We may, with no regard to the source of the income of each class, also examine the distribution of incomes and wealth among classes. Yet it would not be far wrong to say that the lower income groups are made up almost entirely of laborers, while the higher income groups comprise, for the most part, landowners, capitalists, and enterprisers, and the so-called professional people. Professor King estimates incomes among American families as follows:
Annual Income | Percentage of Families Receiving Less than this Income | Annual Income | Percentage of Families Receiving Less than this Income |
$200 | .07 | $1500 | 90.31 |
300 | 1.04 | 1800 | 93.67 |
400 | 7.17 | 2000 | 94.86 |
500 | 16.70 | 2400 | 96.18 |
700 | 38.92 | 3000 | 97.42 |
1000 | 69.43 | 3600 | 98.10 |
1200 | 81.69 | 4000 | 98.39 |
An examination of this estimate - for it can be nothing more than an estimate - reveals many significant facts. First, the annual income of more than two-thirds of the families is less than $1000 each, while less than one-tenth of the families each enjoy an income of $1500 or more. Second, the number of families having yearly incomes of as much as $3000 is relatively small (2.58%). To be more specific, a small tradesman or a skilled mechanic with an annual income of near a thousand dollars, even though a portion of it be derived from savings or land, belongs to the upper minority. Also higher-paid railroad employees, such as train conductors and locomotive engineers, must be grouped among the highest one-twentieth.
•Another carefully prepared estimate (made in 1918) throws light on the number of families and individuals in each income group.

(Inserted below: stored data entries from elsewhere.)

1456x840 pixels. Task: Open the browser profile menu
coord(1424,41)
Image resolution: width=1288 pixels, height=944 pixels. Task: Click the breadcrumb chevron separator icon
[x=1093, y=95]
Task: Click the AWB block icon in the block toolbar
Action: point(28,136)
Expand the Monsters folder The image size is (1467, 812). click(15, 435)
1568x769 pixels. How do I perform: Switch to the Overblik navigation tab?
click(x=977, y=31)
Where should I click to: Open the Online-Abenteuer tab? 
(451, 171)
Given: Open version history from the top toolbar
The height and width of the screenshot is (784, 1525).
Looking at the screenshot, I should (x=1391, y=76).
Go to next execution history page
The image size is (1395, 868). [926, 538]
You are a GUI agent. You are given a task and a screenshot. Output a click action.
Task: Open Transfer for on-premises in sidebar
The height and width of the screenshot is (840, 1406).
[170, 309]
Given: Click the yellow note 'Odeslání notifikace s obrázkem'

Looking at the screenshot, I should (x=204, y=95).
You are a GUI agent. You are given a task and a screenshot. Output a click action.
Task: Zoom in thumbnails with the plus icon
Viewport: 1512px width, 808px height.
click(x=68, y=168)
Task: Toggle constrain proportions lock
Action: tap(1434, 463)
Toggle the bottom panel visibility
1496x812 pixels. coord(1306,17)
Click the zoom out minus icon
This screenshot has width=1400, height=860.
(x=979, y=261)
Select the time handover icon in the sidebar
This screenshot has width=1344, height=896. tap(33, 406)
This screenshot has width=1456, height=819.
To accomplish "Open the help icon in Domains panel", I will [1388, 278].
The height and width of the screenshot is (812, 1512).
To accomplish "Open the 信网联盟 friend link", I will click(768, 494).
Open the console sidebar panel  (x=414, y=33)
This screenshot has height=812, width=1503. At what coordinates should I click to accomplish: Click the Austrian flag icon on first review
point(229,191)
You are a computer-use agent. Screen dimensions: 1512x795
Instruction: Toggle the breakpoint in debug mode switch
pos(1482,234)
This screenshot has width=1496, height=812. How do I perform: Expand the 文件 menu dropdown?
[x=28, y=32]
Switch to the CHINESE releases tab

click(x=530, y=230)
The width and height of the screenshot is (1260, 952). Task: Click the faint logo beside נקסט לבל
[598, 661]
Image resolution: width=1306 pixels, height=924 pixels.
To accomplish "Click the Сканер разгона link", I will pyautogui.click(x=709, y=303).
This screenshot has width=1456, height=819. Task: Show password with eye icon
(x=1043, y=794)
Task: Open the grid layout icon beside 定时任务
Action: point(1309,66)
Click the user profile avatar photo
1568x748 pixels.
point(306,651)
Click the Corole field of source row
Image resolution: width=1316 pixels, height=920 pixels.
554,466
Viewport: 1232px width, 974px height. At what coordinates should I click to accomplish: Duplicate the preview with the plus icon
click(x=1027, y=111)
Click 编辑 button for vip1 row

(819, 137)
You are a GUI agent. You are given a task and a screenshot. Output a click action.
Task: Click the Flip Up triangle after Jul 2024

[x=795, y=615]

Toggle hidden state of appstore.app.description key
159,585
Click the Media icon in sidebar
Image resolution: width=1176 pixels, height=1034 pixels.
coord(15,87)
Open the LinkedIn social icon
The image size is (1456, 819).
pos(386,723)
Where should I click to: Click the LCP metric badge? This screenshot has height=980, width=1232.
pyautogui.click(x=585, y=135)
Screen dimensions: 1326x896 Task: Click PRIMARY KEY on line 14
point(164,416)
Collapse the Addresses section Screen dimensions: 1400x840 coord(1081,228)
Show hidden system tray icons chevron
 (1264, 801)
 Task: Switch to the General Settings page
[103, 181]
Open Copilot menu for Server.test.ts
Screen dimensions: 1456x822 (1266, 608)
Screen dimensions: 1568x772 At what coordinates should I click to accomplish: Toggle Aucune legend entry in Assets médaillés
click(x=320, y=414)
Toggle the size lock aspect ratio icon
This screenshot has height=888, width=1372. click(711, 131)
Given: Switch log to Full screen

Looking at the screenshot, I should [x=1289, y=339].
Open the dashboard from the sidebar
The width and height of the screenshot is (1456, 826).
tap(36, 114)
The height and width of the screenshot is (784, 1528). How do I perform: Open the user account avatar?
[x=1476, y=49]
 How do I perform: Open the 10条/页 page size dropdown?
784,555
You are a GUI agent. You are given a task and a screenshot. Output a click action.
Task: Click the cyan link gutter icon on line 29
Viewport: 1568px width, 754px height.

Estimating the total number of incomes at 27,000,000 and the aggregate income of all groups at $38,000,000,000, the following conclusions were reached:
Average Income | Number of Families | Per Cent of Total Income | Per Cent of No. of Incomes | |
$ 850 | (or less) . | 7,275,000 | 12.3 | 26.9 |
1,000 | ........... | 3,500,000 | 9.4 | 12.9 |
1,250 | ........... | 2,250,000 | 7.4 | 8.3 |
1,500 | ........... | 1,600,000 | 6.3 | 5.9 |
2,000 | ........... | 385,000 | 2.0 | 1.4 |
3,000 | ........... | 167,000 | 1.3 | 0.6 |
4,500 | ........... | 72,000 | 0.8 | 0.3 |
7,500 | ........... | 26,500 | 0.5 | o.r |
12,500 | ........... | 45,000 | 1.5 | 0.2 |
75,000 | ........... | 1,787 | 0.4 | 0.1- |
1,000,000 | ........... | 100 | 0.3 | 0.1- |
2,500,000 | ........... | 34 | 0.2 | 0.1- |
5,000,000 | (and over) | 10 | 0.3 | 0.1- |
It is to be noticed in the above table that the number of annual incomes of $1000 or less (column 2) is relatively twice as great (column 4) as the share of the total income received by that group (column 3); also that as the average income rises it enjoys an increasingly large proportion of the total income (compare columns 3 and 4).